Redistricting Reformers Renew Push


By Steve Kornacki
Published July 18th 2006 in Roll Call
When Rep. John Tanner (D-Tenn.) introduced legislation aimed at depoliticizing the redistricting process, it was, not surprisingly, met with indifference from leaders of both parties.

But that was before the Supreme Court stepped in last month and largely upheld the mid-decade gerrymandering that Texas Republicans used to radically reshape the partisan makeup of their state's Congressional delegation. The political dust storm kicked up by that ruling has brought some new attention to the wonkish and typically publicity-starved issue of redistricting.

"Hopefully, this latest Supreme Court ruling opens the door for the Congress to take action," said Tanner, whose bill has so far attracted 47 co-sponsors, two of them Republicans. He also recently picked up a Senate supporter, Tim Johnson (D-S.D.), who introduced companion legislation in his chamber.

"We have a Senate sponsor now, but I've always said the impetus for this has to come from outside of the Congress," Tanner said.
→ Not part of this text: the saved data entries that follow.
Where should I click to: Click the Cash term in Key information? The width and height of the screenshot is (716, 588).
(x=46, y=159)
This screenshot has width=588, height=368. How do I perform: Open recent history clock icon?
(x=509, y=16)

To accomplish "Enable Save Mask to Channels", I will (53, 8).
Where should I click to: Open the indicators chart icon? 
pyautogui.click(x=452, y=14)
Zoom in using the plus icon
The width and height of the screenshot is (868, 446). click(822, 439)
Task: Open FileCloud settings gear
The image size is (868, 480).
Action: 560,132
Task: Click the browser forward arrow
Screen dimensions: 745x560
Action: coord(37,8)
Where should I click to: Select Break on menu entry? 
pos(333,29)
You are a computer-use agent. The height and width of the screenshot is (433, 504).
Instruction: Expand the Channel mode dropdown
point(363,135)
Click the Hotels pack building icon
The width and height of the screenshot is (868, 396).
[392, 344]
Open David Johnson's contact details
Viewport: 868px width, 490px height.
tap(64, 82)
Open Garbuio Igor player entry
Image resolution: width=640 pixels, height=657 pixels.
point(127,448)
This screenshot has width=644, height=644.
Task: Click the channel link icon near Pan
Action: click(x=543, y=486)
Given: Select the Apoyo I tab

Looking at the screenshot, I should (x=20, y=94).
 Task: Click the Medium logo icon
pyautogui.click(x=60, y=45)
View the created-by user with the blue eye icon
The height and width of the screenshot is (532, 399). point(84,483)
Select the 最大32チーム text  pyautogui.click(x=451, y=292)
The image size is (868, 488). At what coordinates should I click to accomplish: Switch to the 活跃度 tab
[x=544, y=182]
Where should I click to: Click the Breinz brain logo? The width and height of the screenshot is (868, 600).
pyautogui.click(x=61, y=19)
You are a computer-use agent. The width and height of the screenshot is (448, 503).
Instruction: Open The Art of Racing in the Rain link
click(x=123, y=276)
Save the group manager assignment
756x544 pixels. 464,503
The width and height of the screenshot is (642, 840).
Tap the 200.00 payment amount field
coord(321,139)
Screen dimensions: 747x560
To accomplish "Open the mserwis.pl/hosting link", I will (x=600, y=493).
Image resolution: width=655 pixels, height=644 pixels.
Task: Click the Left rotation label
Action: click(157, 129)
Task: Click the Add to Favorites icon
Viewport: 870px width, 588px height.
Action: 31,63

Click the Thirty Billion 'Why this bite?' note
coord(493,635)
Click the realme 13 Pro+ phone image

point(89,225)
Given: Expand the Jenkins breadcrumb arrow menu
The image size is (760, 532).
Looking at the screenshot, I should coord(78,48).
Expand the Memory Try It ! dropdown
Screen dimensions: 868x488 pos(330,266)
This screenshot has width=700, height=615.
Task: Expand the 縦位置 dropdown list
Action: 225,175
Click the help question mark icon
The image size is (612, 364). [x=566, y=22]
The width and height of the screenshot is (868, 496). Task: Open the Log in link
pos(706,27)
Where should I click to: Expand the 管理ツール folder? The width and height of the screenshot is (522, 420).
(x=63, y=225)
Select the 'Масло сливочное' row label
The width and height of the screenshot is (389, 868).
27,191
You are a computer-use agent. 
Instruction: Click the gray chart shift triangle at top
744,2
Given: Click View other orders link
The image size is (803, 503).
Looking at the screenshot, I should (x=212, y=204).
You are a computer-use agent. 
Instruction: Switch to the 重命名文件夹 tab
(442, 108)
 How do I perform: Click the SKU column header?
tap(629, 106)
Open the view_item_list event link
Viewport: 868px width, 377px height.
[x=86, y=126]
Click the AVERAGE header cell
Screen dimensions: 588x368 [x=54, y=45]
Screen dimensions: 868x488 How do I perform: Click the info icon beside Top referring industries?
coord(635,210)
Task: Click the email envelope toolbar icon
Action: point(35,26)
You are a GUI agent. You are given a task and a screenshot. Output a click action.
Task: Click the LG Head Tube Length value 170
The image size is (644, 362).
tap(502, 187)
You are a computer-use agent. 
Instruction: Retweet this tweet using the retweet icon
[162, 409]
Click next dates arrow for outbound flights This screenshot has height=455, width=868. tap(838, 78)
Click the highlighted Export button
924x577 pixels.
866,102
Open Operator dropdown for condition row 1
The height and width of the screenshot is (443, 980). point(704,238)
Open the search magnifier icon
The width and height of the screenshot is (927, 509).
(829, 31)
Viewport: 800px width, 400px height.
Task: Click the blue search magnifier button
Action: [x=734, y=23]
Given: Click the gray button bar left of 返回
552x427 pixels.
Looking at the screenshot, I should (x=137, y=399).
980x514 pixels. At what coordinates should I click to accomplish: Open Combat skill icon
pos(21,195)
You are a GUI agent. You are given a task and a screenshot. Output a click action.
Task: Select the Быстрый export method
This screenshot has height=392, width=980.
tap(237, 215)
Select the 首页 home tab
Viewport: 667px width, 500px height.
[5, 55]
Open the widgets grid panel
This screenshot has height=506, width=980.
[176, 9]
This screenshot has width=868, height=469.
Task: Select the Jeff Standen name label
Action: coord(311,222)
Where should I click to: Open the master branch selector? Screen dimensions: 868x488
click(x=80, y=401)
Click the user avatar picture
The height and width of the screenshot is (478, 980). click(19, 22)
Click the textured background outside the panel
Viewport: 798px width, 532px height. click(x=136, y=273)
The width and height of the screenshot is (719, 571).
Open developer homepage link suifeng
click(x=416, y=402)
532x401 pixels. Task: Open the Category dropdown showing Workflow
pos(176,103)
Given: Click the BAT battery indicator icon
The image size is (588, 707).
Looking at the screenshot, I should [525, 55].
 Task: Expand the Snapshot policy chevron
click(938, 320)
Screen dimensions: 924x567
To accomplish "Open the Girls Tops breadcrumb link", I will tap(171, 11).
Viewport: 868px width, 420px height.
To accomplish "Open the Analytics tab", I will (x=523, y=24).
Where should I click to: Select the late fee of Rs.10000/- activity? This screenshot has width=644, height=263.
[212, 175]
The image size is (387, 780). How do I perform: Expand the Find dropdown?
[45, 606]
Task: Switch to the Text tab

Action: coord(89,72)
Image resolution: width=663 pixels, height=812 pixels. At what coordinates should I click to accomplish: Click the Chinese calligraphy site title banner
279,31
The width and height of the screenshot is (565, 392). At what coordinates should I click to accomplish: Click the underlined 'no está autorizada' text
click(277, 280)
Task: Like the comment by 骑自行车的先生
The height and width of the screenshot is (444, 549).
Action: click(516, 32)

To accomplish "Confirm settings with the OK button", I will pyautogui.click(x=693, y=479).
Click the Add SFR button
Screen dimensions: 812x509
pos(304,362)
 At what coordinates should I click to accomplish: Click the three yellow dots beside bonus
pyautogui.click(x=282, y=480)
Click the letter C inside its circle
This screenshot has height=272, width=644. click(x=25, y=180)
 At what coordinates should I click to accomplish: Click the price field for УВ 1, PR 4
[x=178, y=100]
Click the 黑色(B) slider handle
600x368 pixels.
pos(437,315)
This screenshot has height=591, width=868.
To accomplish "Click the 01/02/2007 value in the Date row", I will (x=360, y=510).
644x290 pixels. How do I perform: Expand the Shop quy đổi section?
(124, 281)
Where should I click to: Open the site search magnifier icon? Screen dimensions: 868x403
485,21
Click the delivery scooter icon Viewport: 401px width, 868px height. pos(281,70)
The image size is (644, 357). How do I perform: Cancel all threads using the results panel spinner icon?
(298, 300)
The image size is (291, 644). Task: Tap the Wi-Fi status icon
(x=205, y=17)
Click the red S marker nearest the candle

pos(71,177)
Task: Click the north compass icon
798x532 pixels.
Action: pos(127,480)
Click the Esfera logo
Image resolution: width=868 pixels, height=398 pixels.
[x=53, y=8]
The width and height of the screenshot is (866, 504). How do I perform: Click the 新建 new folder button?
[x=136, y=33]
Tanner will be joined by an unusual collection of allies at a news conference today, an effort to gin up public support for a plan that would set national standards for how Congressional lines are drawn and ban tinkering between censuses. Rep. Zach Wamp (R-Tenn.), former Rep. John Anderson (R-Ill.), the national chairman of FairVote and a one-time presidential candidate, and Pete Sepp of the National Taxpayers Union will call for Congress to take up Tanner's Fairness and Independence in Redistricting Act.

Under the Tanner plan, each state's Congressional boundaries would be redrawn once every 10 years - after the federal census - by an independent commission, which would be equally represented by appointees of Democratic and Republican state legislators. As a safeguard, panel members would be compelled to foreswear running for Congress for the entire time their map is in effect; additionally, anyone who has sought office or been employed by a political party in the four years before the census would be prohibited from serving on the redistricting committee.

Tanner's bill would make Iowa's current redistricting procedure - enacted in 1980 and generally lauded by good government-types for producing balanced, competitive districts - the national norm. The state commissions specifically would be instructed to not consider the partisan makeup of a district or its voting patterns. Lines also would be drawn without regard to where incumbents reside.

The legislature would have veto power, but if no plan were adopted by Nov. 1 of a redistricting year, the state's highest court would then choose one.

Reform proponents, Tanner included, see the ever-shrinking pool of competitive House districts as a prime culprit in Washington, D.C.'s partisan polarization: With primaries more important than general elections in many districts, ideological purity has been incentivized.

"If anyone thinks the country is divided now, let this go on for eight or 10 years, with one party getting control of a state legislature and then redistricting the other party out," Tanner argued.

House Republicans, the beneficiaries of the 2003 Texas remap, mostly have been silent on Tanner's plan and other calls for overhauling redistricting. And, even though they have angrily attacked the Texas case and the precedent it set, higher-ups in Tanner's own party haven't given him much help, either.

When the Supreme Court's ruling was handed down last month, House Minority Leader Nancy Pelosi (Calif.) did say that, "We should pass Democratic legislation to conduct nonpartisan redistricting and to bar mid-decade redistricting." But she has not signed on to or spoken up in favor of Tanner's bill.

Pelosi has thrown her support behind a different redistricting plan, introduced last year by Rep. Zoe Lofgren (D-Calif.). But that bill, which primarily was backed by California Democrats, also has languished. It's widely believed that the plan was conceived simply to give political cover to Golden State Democrats, who pointed to it as a sign that they advocated reform even as they railed against Gov. Arnold Schwarzenegger's (R) own redistricting effort, which went down to defeat at the polls last fall.

"You're asking people to give up a lot of power," Tanner said. "But unless we can do this or something similar to it, the Congress is going to continue to engage in partisan warfare while the country's real problems continue to go unaddressed."